■ GIVEN PASSAGE ■
Please Lord; let me have coffee with milk and sugar! Please!
It is terrible when you need to go to the store and do not have the money until payday.
Actually, that check was already spent Debbie remember? RENT!
What are you going to do; as you are short...it is either you pay the bills that are going to be cut off or you pay rent.
Tell ME.... you have been here or are here, that it isn't just me going through this...Please!
Awe ...the stress of it!
Okay Debbie, just breath...one thing at a time!
First, you need to have coffee then you can think.
As I stumble into the kitchen to make the coffee, I notice that I am not able to get online...
Oh, has that cable company turned me off.? Oh No!...after I had arranged with them to be paid on the first! What part of the first do they not understand? Get your facts first...
COFFEE!
Get the Coffee...do not vent yet until you are fully awake and coherent.
What good does it do to make arrangements when they turn you off the day before?
You are venting!
COFFEE!
Ok enough, I will deal with that one at 8:00am -10 more minutes!
Coffee....aha!
Sanity!
Whatever sanity one can have for the moment!
Two cups down third on the way, now calling the cable company...
Great, I am up and running! My daily routine is looking and applying for jobs I have to keep it going. So important to get it done early in the morning.
As I grab the strawberries out of the fridge for breakfast..

■ TASKS ■
- a) In the passage about morning coffee and unpaid bills, condense the paragraph beginning "Great, I am up and running!" into a short list of its main facts.
- b) Carry on the account of morning coffee and unpaid bills, beginning right after its final sentence.
The material after this point comes from a separate source.

■ SUPPLIED INFORMATION ■

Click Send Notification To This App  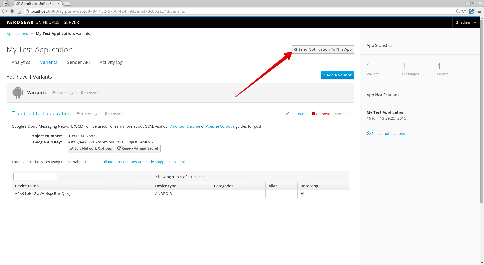coord(323,49)
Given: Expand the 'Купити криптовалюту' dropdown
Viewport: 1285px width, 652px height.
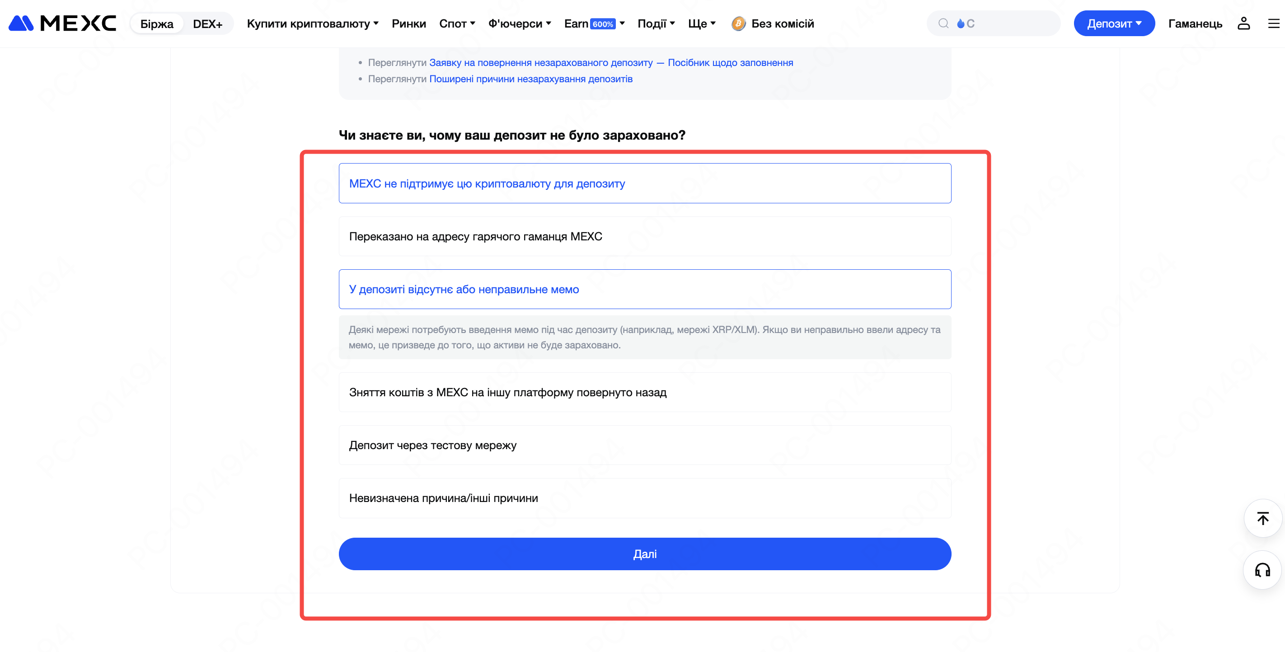Looking at the screenshot, I should click(313, 23).
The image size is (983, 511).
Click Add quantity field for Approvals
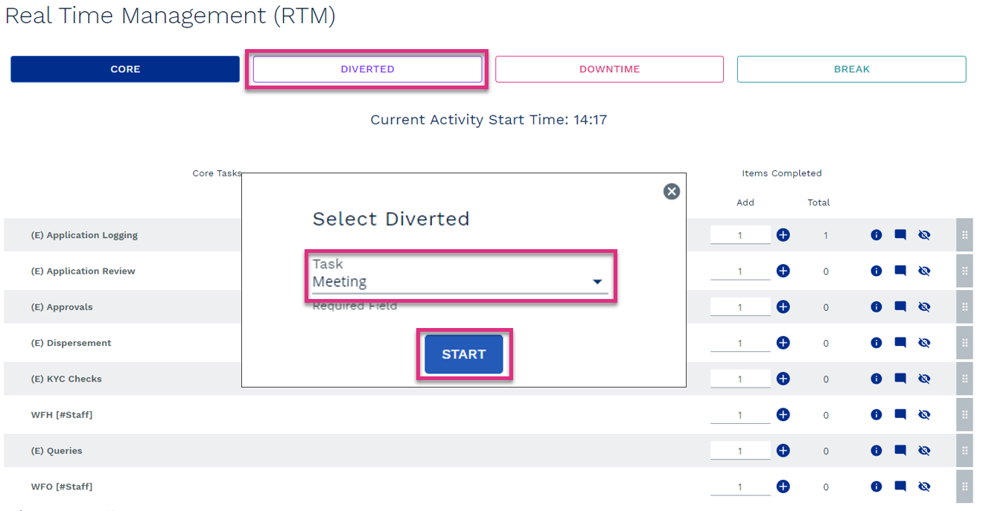pos(739,307)
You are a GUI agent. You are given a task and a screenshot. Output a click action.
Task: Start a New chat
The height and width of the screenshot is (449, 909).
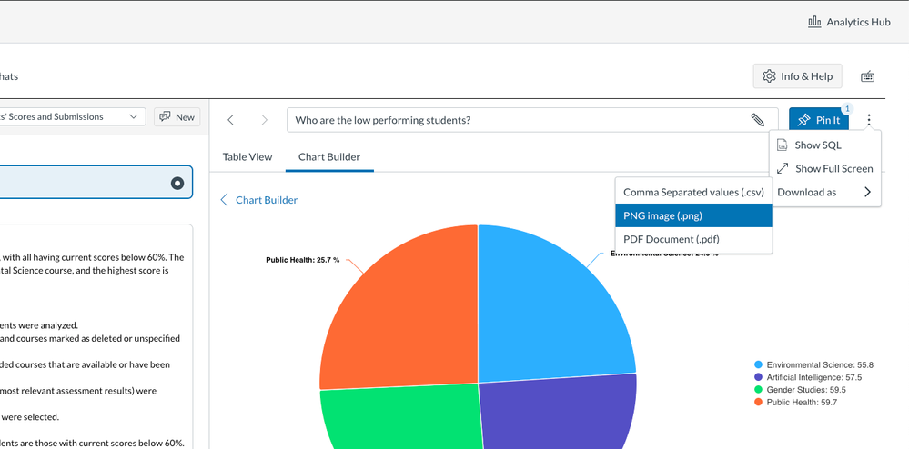click(x=177, y=116)
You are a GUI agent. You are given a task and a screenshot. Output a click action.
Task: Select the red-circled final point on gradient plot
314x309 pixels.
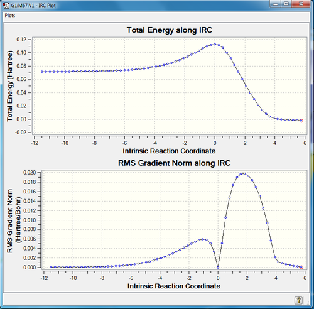pyautogui.click(x=301, y=268)
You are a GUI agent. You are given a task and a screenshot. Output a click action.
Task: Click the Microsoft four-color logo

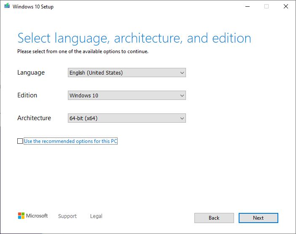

■ RESULTS ■
- a)
- The writer is online again.
- The writer's daily routine is looking for and applying to jobs.
- That routine has to be kept going.
- Getting it done early in the morning matters a great deal.

- b)
my thoughts race to what I should have done before getting out of bed....
As it looks like it could be one of those days...Lord help me!
"For I know the plans I have for you, "declares the Lord, "plans to prosper you and not ot harm you, plans to give you hope and a future. (Jeremiah 29:11)
Sunday, June 28, 2009
Sunday, June 28, 2009 5:53am
When I go to see my dad and mom Sharon in East Texas, I love to visit their church. It is small in comparison to the churches we have here in the Plano area however; it is a church with a BIG HEART. The congreration is made up of those that live in the area, which most are retirees. They have a young youth pastor and the day that I was there, he was leading the beginning of the service for the graduates. He spoke to hold on to the Lord and your beliefs as you go off to college or your life’s journey. There was a great emotion of love being poured out with the passion of his message to these students getting ready to make life’s journey.
A little after this the Senior Pastor was speaking, there was an elder man to my right that had passed out and immediately the medics were called, and as we waited for their arrival… My thoughts raced to the message from the youth pastor to the students, spoken just seconds before hand, the student got a real life visual of how precious life is and quick it could have ended. I think the message was hitting home in more ways than expected. I will never forget it, as I not only heard it but actually saw how in an instant it can change….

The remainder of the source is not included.